(To do) All of the data below needs to be set down once more, exactly as written.

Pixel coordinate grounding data
Segment Open
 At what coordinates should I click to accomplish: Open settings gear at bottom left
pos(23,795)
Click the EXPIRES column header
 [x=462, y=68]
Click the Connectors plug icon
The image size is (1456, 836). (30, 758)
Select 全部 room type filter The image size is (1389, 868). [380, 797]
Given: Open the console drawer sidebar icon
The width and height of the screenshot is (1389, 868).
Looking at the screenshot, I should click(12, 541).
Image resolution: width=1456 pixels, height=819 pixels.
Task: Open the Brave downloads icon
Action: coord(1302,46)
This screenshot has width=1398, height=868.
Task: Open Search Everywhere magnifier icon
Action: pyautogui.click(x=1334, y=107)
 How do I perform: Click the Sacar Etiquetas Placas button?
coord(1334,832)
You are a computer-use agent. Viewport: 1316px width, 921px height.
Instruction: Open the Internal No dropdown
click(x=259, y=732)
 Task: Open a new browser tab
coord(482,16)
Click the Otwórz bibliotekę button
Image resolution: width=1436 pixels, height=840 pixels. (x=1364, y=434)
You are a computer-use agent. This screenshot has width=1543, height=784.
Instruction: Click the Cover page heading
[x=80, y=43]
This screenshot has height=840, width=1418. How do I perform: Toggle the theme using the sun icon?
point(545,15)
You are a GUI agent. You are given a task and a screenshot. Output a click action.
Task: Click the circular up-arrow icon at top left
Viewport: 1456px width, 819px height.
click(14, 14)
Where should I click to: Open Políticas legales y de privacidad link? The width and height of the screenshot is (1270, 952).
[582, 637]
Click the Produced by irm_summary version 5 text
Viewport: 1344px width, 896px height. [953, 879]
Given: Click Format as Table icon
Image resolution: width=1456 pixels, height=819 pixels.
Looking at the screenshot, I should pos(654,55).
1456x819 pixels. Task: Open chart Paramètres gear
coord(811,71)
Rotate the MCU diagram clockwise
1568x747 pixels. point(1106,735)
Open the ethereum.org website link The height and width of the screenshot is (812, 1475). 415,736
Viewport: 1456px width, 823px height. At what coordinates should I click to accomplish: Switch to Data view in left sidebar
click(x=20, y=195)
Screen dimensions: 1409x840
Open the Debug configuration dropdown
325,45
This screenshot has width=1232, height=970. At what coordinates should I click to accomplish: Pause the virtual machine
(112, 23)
Segment Closed
(Output of the task)
 At what coordinates should I click to accomplish: Open settings gear at bottom left
pos(23,795)
Click the EXPIRES column header
 [x=462, y=68]
Click the Connectors plug icon
The image size is (1456, 836). (30, 758)
Select 全部 room type filter The image size is (1389, 868). [380, 797]
Given: Open the console drawer sidebar icon
The width and height of the screenshot is (1389, 868).
Looking at the screenshot, I should click(12, 541).
Image resolution: width=1456 pixels, height=819 pixels.
Task: Open the Brave downloads icon
Action: coord(1302,46)
This screenshot has width=1398, height=868.
Task: Open Search Everywhere magnifier icon
Action: pyautogui.click(x=1334, y=107)
 How do I perform: Click the Sacar Etiquetas Placas button?
coord(1334,832)
You are a computer-use agent. Viewport: 1316px width, 921px height.
Instruction: Open the Internal No dropdown
click(x=259, y=732)
 Task: Open a new browser tab
coord(482,16)
Click the Otwórz bibliotekę button
Image resolution: width=1436 pixels, height=840 pixels. (x=1364, y=434)
You are a computer-use agent. This screenshot has width=1543, height=784.
Instruction: Click the Cover page heading
[x=80, y=43]
This screenshot has height=840, width=1418. How do I perform: Toggle the theme using the sun icon?
point(545,15)
You are a GUI agent. You are given a task and a screenshot. Output a click action.
Task: Click the circular up-arrow icon at top left
Viewport: 1456px width, 819px height.
click(14, 14)
Where should I click to: Open Políticas legales y de privacidad link? The width and height of the screenshot is (1270, 952).
[582, 637]
Click the Produced by irm_summary version 5 text
Viewport: 1344px width, 896px height. [953, 879]
Given: Click Format as Table icon
Image resolution: width=1456 pixels, height=819 pixels.
Looking at the screenshot, I should pos(654,55).
1456x819 pixels. Task: Open chart Paramètres gear
coord(811,71)
Rotate the MCU diagram clockwise
1568x747 pixels. point(1106,735)
Open the ethereum.org website link The height and width of the screenshot is (812, 1475). 415,736
Viewport: 1456px width, 823px height. At what coordinates should I click to accomplish: Switch to Data view in left sidebar
click(x=20, y=195)
Screen dimensions: 1409x840
Open the Debug configuration dropdown
325,45
This screenshot has width=1232, height=970. At what coordinates should I click to accomplish: Pause the virtual machine
(112, 23)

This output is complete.